Coordinated disclosure policy

At RINO we give great importance to the security and privacy of all our stakeholders, it is part of our job to do our best to ensure all our systems are well protected and the data we hold is safe.

An important component of this task is to discover any kind of mal-function or mis-configuration in our systems that may affect or compromise RINO and its users. On this matter we acknowledge the importance of the work being done by independent security researchers and we are willing to work with them to achieve this goal as long as everybody acts in good faith.

We try to respond, investigate and address any bug/vulnerability report in a timely fashion, in order to be responsible to our users and to respect the effort of the person making the report.

Below you can find all the details about how to correctly make a report.

Process

To initiate the reporting process you should gather all the information you collected about the vulnerability in an email message and send it to security@rino.io.

  • The components that are affected
  • Any preconditions you believe to be required
  • The steps you took to trigger the bug

For high severity issues that can easily be exploited, we would appreciate if the email content is encrypted first. You can get our PGP public key here and confirm it has the following fingerprint: 45F1609889F596FA8715C86A4C885C751EEFDA9A

Note: You can also include information about your PGP key, to keep all further discussion private.

Our commitment

We respect your work, so you can count on us to:

  • Respond in a timely manner, acknowledging your report as soon as we receive it and letting you know about the status of our internal investigation in the first 48h
  • Provide you with a real timeline for the resolution of the problem
  • Notify you when it is solved or when there is any delay
  • Acknowledge your contribution publicly.

Actions we do not allow

While we welcome most bug and vulnerability reports, we expect them to be found in a responsible way, so there are certain conducts we explicitly do not allow such as:

  • Intentional attempts to cause denial of service to our production systems
  • Performing actions that negatively affect RINO and/or its users, including accessing, modifying or destroying information that does not belong to you.
  • Any kind of non-technical attacks such as social engineering or phishing
  • Spamming in public zones within the service (chat rooms, forums, etc)

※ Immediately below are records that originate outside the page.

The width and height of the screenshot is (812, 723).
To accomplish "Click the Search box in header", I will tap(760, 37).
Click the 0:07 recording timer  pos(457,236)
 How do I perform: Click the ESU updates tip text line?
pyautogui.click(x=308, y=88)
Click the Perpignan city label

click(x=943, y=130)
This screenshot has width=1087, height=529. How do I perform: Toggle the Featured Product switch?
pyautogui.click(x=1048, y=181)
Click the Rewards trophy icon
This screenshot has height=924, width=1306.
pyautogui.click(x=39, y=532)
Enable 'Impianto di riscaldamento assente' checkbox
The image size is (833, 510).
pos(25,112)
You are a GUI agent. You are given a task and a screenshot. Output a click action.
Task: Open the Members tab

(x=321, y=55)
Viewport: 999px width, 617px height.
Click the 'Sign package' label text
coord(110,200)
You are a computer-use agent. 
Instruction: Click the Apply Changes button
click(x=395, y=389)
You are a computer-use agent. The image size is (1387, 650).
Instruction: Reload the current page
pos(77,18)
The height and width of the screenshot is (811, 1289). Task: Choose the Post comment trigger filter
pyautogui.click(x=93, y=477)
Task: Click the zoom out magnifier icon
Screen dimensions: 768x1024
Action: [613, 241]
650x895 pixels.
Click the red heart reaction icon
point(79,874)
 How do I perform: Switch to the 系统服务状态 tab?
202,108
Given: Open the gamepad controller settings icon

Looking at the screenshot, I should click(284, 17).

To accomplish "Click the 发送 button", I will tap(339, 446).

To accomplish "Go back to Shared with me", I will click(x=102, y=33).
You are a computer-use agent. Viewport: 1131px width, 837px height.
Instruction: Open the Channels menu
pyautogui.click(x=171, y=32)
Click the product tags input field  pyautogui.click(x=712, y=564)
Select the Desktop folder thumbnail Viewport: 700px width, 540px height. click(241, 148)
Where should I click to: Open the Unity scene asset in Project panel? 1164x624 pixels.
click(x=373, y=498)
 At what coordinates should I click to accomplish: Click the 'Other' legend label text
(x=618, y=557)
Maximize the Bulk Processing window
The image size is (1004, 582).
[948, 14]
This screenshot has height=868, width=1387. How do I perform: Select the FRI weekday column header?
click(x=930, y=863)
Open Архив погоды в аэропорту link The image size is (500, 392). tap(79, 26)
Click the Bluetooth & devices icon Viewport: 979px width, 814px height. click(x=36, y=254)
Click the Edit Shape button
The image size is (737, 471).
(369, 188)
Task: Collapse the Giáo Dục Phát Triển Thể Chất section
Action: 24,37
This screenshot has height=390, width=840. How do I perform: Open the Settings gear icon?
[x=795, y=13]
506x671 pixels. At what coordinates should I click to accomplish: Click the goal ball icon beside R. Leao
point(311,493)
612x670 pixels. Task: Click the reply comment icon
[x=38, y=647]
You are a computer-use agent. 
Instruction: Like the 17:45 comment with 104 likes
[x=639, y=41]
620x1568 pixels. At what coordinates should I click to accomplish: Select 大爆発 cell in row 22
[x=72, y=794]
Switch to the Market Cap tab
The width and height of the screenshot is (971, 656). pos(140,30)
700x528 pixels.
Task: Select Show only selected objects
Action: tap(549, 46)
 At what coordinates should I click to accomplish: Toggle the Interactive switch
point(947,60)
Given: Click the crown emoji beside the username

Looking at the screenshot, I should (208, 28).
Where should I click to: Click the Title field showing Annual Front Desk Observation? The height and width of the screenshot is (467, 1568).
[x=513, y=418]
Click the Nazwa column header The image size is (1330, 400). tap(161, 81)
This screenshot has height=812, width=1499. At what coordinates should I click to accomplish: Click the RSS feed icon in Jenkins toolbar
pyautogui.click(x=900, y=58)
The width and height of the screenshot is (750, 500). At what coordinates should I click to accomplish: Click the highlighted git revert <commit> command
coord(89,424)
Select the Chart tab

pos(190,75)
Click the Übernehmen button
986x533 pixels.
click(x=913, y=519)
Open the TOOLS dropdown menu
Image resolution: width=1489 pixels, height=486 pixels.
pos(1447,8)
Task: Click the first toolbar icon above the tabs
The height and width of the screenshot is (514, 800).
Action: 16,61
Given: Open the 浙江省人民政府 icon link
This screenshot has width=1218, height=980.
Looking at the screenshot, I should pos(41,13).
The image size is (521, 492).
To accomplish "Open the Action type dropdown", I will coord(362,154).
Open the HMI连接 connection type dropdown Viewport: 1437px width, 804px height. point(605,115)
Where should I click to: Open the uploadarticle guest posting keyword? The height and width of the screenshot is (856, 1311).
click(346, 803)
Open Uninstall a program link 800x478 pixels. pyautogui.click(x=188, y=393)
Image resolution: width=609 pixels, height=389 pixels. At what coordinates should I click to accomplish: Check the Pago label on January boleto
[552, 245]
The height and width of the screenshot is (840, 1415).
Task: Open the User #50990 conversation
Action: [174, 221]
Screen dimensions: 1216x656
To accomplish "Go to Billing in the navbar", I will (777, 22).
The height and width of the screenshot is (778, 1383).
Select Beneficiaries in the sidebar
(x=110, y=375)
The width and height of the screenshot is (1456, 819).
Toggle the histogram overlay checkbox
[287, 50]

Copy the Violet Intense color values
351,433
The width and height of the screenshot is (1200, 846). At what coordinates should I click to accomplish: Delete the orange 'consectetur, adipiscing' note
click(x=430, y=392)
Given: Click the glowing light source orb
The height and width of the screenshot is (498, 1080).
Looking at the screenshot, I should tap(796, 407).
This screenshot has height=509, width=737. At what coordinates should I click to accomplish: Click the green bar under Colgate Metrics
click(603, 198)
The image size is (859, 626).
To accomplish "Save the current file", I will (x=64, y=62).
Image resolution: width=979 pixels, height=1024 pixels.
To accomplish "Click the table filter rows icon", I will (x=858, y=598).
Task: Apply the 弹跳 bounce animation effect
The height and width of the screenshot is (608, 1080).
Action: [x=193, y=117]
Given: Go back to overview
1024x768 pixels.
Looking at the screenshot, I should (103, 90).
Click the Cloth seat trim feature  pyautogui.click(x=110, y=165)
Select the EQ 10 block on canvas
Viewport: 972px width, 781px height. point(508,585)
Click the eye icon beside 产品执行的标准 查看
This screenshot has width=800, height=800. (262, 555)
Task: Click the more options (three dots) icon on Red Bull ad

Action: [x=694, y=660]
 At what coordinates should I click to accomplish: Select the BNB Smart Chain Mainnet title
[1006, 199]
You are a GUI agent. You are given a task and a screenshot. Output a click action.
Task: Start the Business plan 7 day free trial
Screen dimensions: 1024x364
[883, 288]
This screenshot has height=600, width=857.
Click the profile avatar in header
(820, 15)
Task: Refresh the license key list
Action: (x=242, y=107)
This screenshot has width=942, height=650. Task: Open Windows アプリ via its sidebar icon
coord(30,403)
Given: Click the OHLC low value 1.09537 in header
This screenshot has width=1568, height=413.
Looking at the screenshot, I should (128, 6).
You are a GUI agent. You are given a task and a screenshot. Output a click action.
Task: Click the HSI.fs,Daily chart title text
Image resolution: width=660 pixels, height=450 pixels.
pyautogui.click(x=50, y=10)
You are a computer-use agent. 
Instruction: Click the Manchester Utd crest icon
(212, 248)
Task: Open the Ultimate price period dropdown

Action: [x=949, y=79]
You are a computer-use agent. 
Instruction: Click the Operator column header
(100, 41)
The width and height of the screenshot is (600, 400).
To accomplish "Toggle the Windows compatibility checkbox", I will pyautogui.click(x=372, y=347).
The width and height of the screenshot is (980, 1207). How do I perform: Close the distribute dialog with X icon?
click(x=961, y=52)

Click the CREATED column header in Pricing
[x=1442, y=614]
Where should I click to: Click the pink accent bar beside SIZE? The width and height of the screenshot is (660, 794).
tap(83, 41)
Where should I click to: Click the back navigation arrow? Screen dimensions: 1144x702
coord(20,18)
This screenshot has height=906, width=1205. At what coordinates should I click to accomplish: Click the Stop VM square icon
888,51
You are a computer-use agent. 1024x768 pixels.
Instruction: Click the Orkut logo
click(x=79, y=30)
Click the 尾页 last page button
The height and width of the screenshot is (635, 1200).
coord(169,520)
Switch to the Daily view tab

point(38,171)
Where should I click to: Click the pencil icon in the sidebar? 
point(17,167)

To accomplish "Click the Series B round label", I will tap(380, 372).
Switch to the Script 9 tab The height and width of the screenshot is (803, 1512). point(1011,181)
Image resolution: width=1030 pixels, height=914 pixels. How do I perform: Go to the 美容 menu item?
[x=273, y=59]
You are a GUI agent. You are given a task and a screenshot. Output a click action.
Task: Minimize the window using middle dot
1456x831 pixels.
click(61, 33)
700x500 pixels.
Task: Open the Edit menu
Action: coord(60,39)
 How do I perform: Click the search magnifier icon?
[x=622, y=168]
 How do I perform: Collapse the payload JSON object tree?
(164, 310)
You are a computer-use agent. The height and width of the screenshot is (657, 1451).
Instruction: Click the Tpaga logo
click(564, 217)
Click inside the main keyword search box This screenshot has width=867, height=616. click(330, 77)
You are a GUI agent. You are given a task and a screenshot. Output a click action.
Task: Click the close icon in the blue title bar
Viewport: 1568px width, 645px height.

Acknowledgements and Rewards

All accepted reports will automatically be acknowledged by us on a dedicated public page for this matter (acknowledgments). This acknowledgement will contain the author’s name (or identifier), date and the type of bug/vulnerability found.

In case you do not want to be added to the page, please mention it on the email exchanges during the reporting process.

Other kinds of prizes might be awarded, the decision will be made by a dedicated internal team and will be based on the following criteria:

  • Severity: The possible damage to RINO and its users
  • Impact: The amount of affected users
  • Exploitability: How easy would be to exploit such vulnerability
  • Report quality: Overall level of detail and clarity of the report

We don’t expect to award this extra prizes on all cases, it is intended for exceptional reports.